**Written problem:** Return everything from the line containing "Click the horizontal time scrollbar track" down to the line containing "(x=500, y=694)", both included, without changing a character.

**Records to use:**

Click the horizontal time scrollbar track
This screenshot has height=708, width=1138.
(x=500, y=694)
...
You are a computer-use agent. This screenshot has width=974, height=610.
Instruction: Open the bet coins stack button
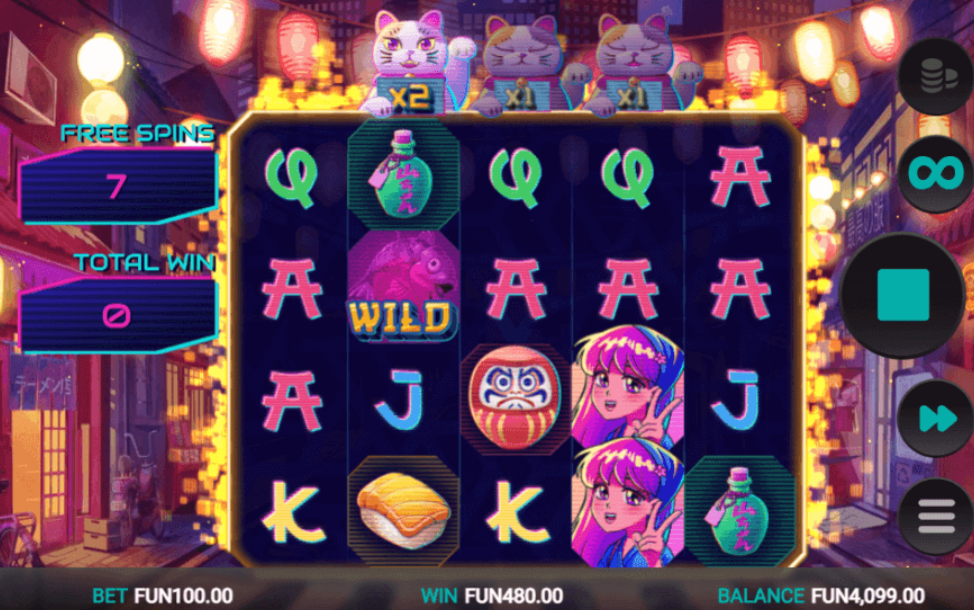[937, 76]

**Exercise response:**
Click the horizontal time scrollbar track
This screenshot has height=708, width=1138.
(x=500, y=694)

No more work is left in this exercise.